Everything else at this point in time should be an afterthought unless your grades are already 3.5 or above. School is your job right now, and lifting is a privilege that you must earn when everything else is squared away. If you put lifting ahead of your schoolwork, or your family, you fail to GROK what being a man is about. You don’t want to learn this lesson the hard way.

That being said, I see nothing wrong with that split, except that it has almost no arm or trap work. If that doesn’t bother you, which for some guys it doesn’t, then I wouldn’t hesitate to adopt that split if you are strapped for time. I would replace the CGBP with dips though. That is just personal preference, as I bench with kind of a closer grip anyway.

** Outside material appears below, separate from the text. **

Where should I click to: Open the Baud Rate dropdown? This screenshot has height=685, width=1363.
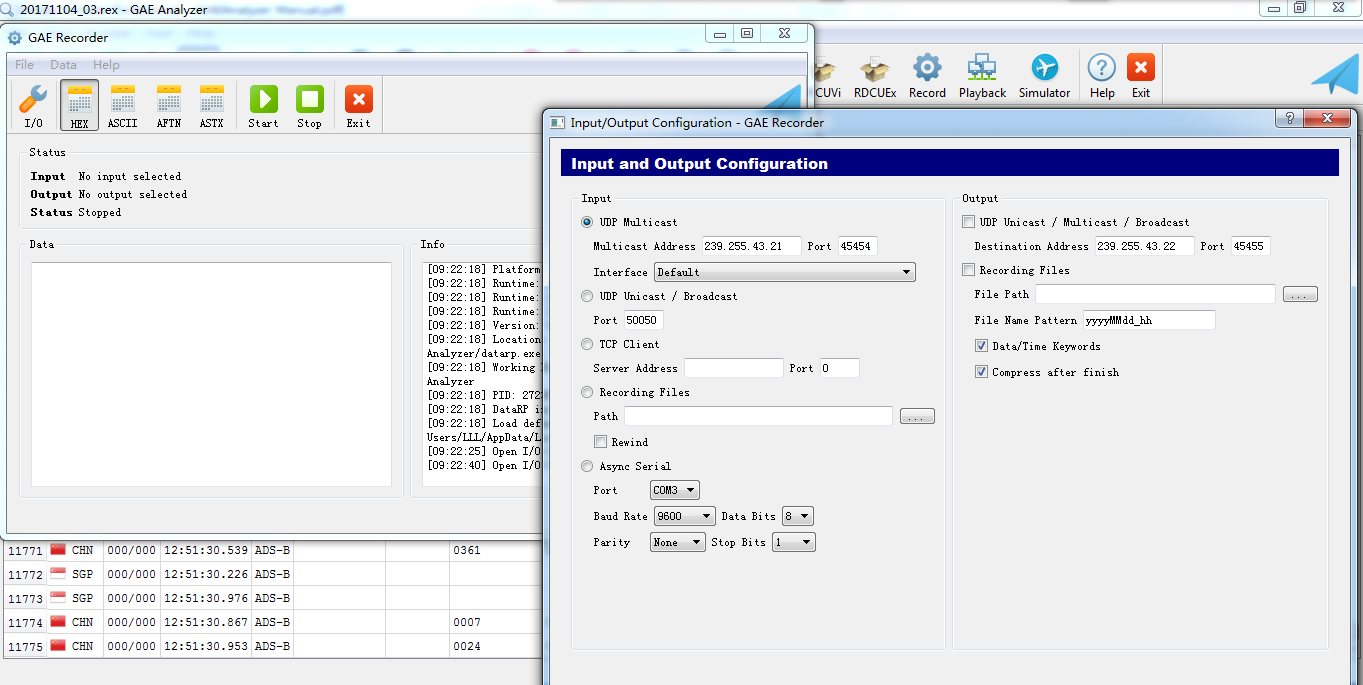684,516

Anything is better than nothing. I used to do nothing, and one year I came back so weak that I couldn’t even get 135. (I got 185 for 5 at the start of the season.) This split is light years ahead of anything that I did in high school. Actually I don’t think 5/3/1 even existed in 2005 to early 2009. My how the interwebs has changed in 8 years. Now you have access to all kinds of quality info.

Best of luck, and keep us updated!

Hi guys, just needing some clarification on joker sets:
5x day, you work up to x weight for 5+ reps, then do sets of 5 adding 10% each time?

65kg x5
75kg x5
100kg x5+

then
110kg x5
121kg x5
132kg x5

is this it?

Loving Beyond 5/3/1 btw, really shouldn’t have moved away from this program. the combination of always aiming for pr’s and infinitely flexible assistance work is brillaint

Jim says to make 5-10% jumps. Once you know you can’t get all the required reps anymore, you can still add 5-10% and do some singles if you feel like it. I’ve been using them on my squat and its blown up lately. Started them with my bench a couple of sessions ago too and its moving up. Although I can’t completely credit the joker sets…I’m in my second 3 day a week cycle and think thats probably the biggest reason I’m getting stronger again. Doing each lift every 9-10 days versus 7 has really improved my recovery.

If anyone isnt making the best gains on 531 anymore, I would challenge you to try the 3 day template. Its not the end of the world if you don’t do all 4 lifts in one week.